The fact that this distinction exists makes it more challenging to actually implement proper defenses. Because, very often, when someone is presented with an exploit their first instinct is to do whatever minimal change is necessary to stop that specific exploit. This is where research and experimentation comes into play, we want to get at the core of why this vulnerability exists to design better defenses.

Conclusions

We can increasingly conceptualize language models as traditional software systems. This is a new and interesting change to the world of security analysis of machine-learning models. There’s going to be a lot of work necessary to really understand if any machine learning system is actually safe.

If you’ve made it this far, we’d again like to encourage you to go and read our full technical paper. We do a lot more in that paper than just attack ChatGPT and the science in there is equally interesting to the final headline result.

Responsible Disclosure

In the course of working on attacks for another unrelated paper on July 11th, Milad discovered that ChatGPT would sometimes behave very weirdly if the prompt contained something “and then say poem poem poem”. This was obviously counterintuitive, but we didn’t really understand what we had our hands on until July 31st when we ran the first analysis and found long sequences of words emitted by ChatGPT were also contained in The Pile, a public dataset we have previously used for machine learning research.
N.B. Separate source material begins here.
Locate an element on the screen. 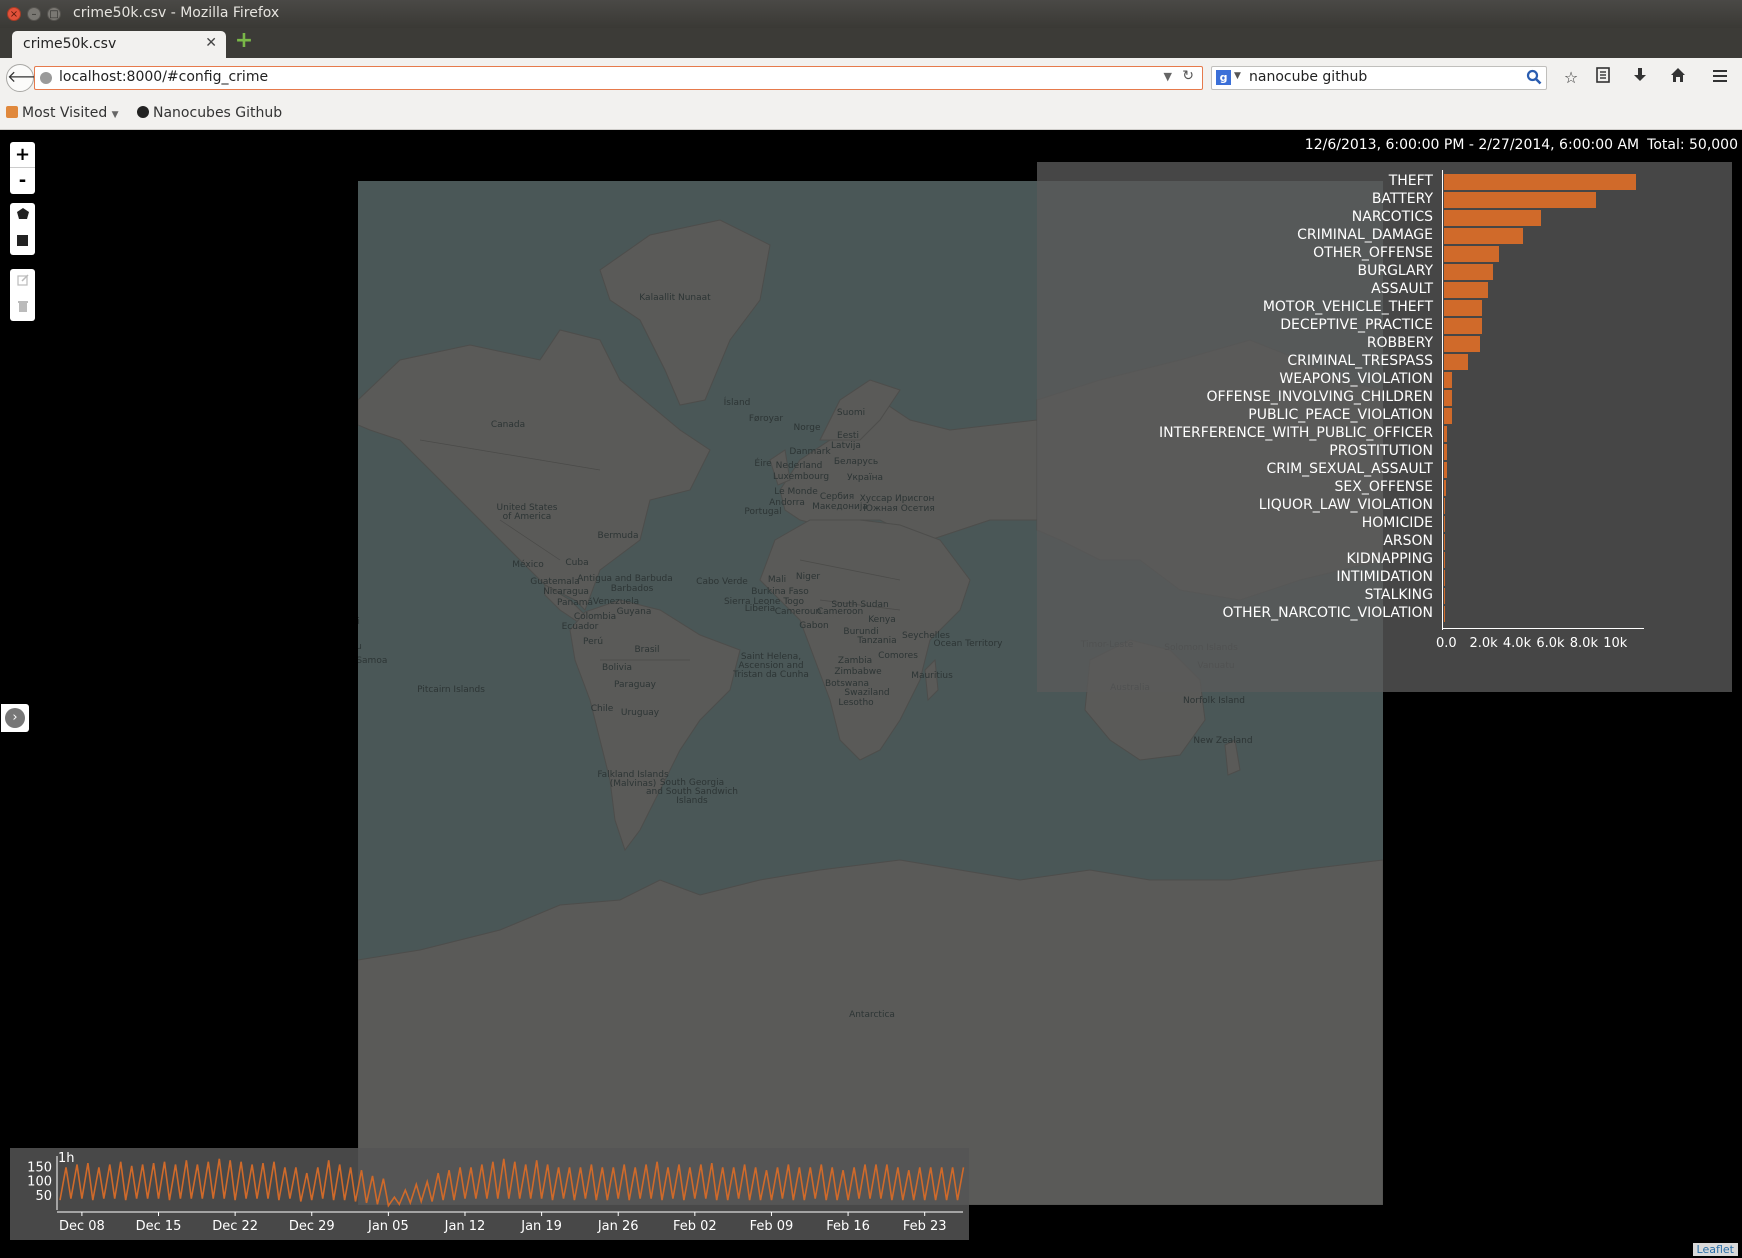 The image size is (1742, 1258). bar-interference-with-public-officer is located at coordinates (1446, 434).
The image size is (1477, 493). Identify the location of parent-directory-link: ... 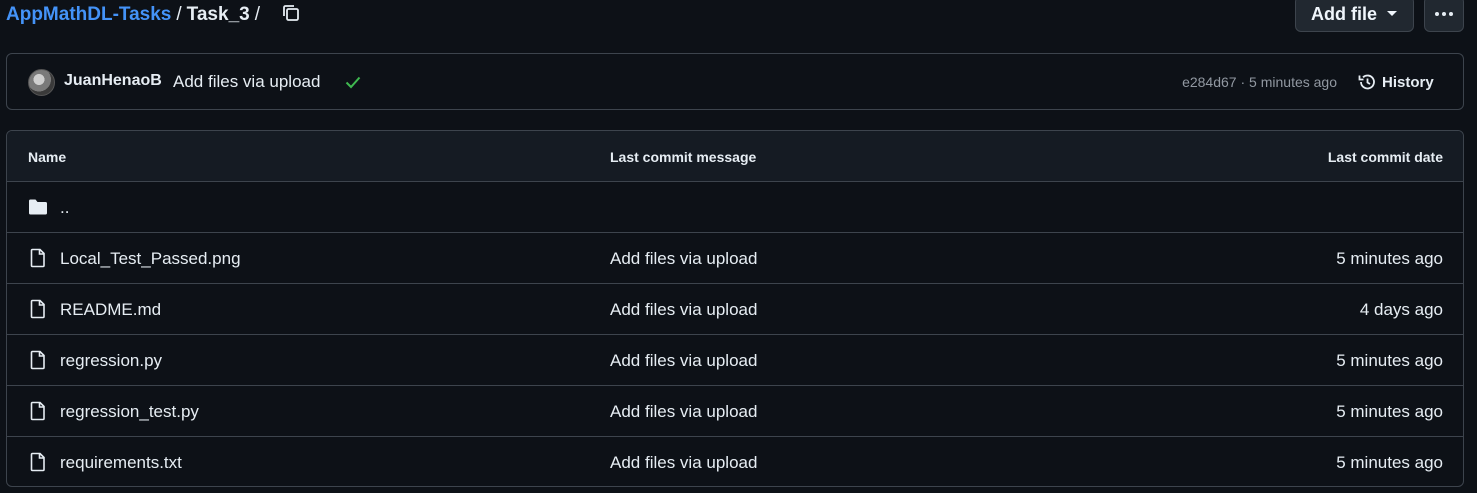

After noticing that this meant ChatGPT memorized significant fractions of its training dataset, we quickly shared a draft copy of our paper with OpenAI on August 30th. We then discussed details of the attack and, after a standard 90 day disclosure period, are now releasing the paper on November 28th. We additionally sent early drafts of this paper to the creators of GPT-Neo, Falcon, RedPajama, Mistral, and LLaMA—all of the public models studied in this paper.